■ Exercise prompt
Restate the entries below in full, exactly as they read, but without pictures.

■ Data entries
-------

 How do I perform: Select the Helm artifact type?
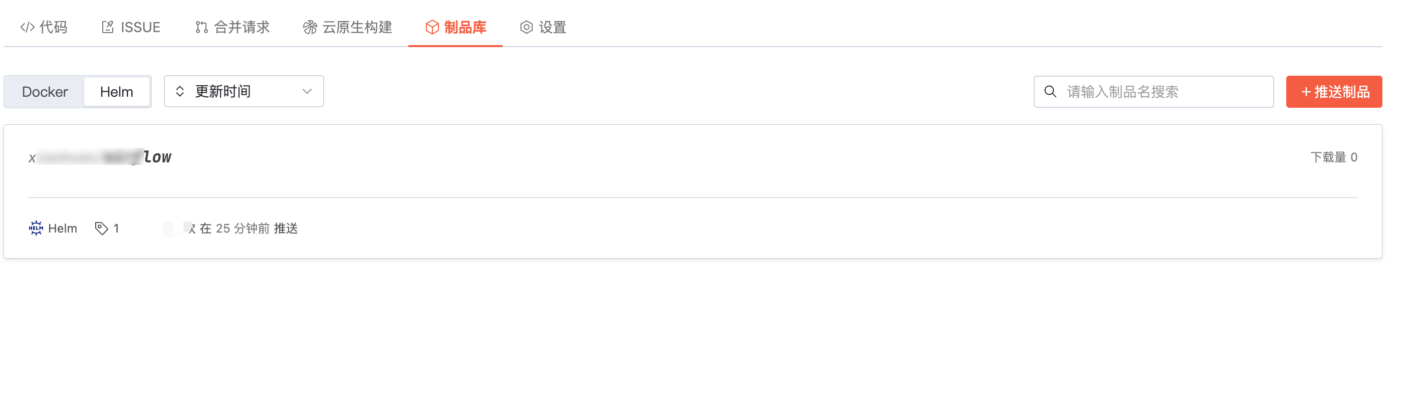117,92
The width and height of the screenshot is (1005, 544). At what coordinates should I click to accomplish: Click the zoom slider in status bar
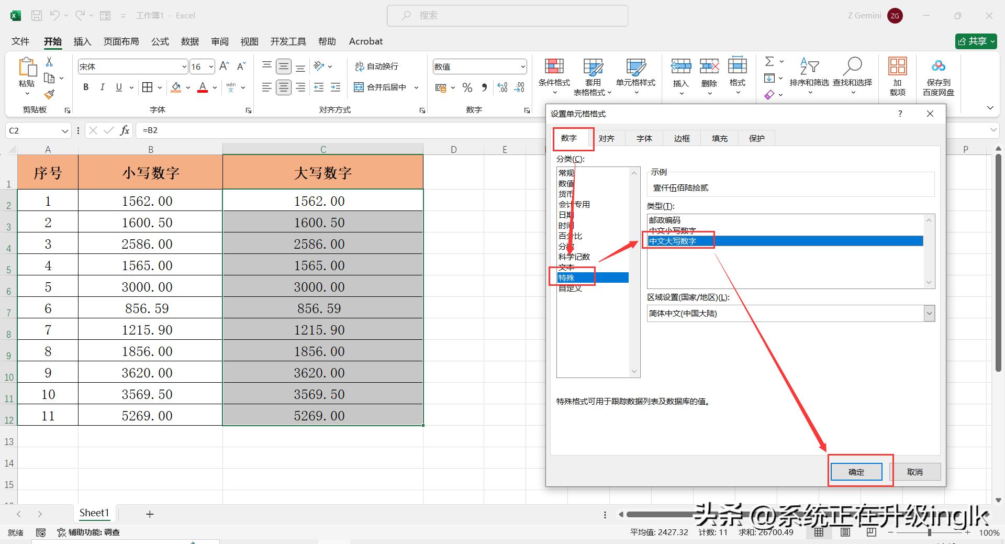929,532
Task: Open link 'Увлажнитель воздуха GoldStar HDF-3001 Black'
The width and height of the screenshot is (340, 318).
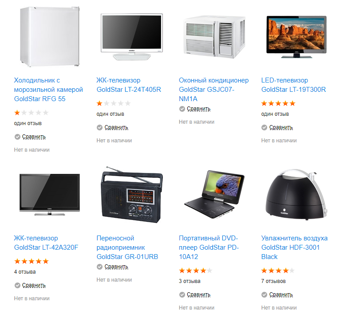Action: [x=294, y=247]
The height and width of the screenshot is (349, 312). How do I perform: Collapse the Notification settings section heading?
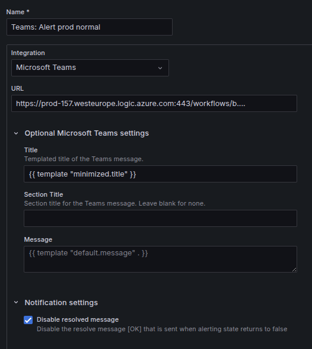click(x=61, y=303)
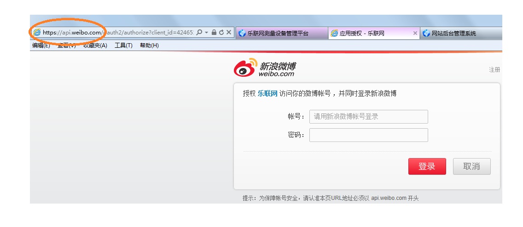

-------

■ Solution below
 How do I perform: Select the Helm artifact type?
117,92
The width and height of the screenshot is (1005, 544). At what coordinates should I click to accomplish: Click the zoom slider in status bar
929,532
Task: Open link 'Увлажнитель воздуха GoldStar HDF-3001 Black'
The width and height of the screenshot is (340, 318).
Action: [x=294, y=247]
The height and width of the screenshot is (349, 312). How do I perform: Collapse the Notification settings section heading?
click(x=61, y=303)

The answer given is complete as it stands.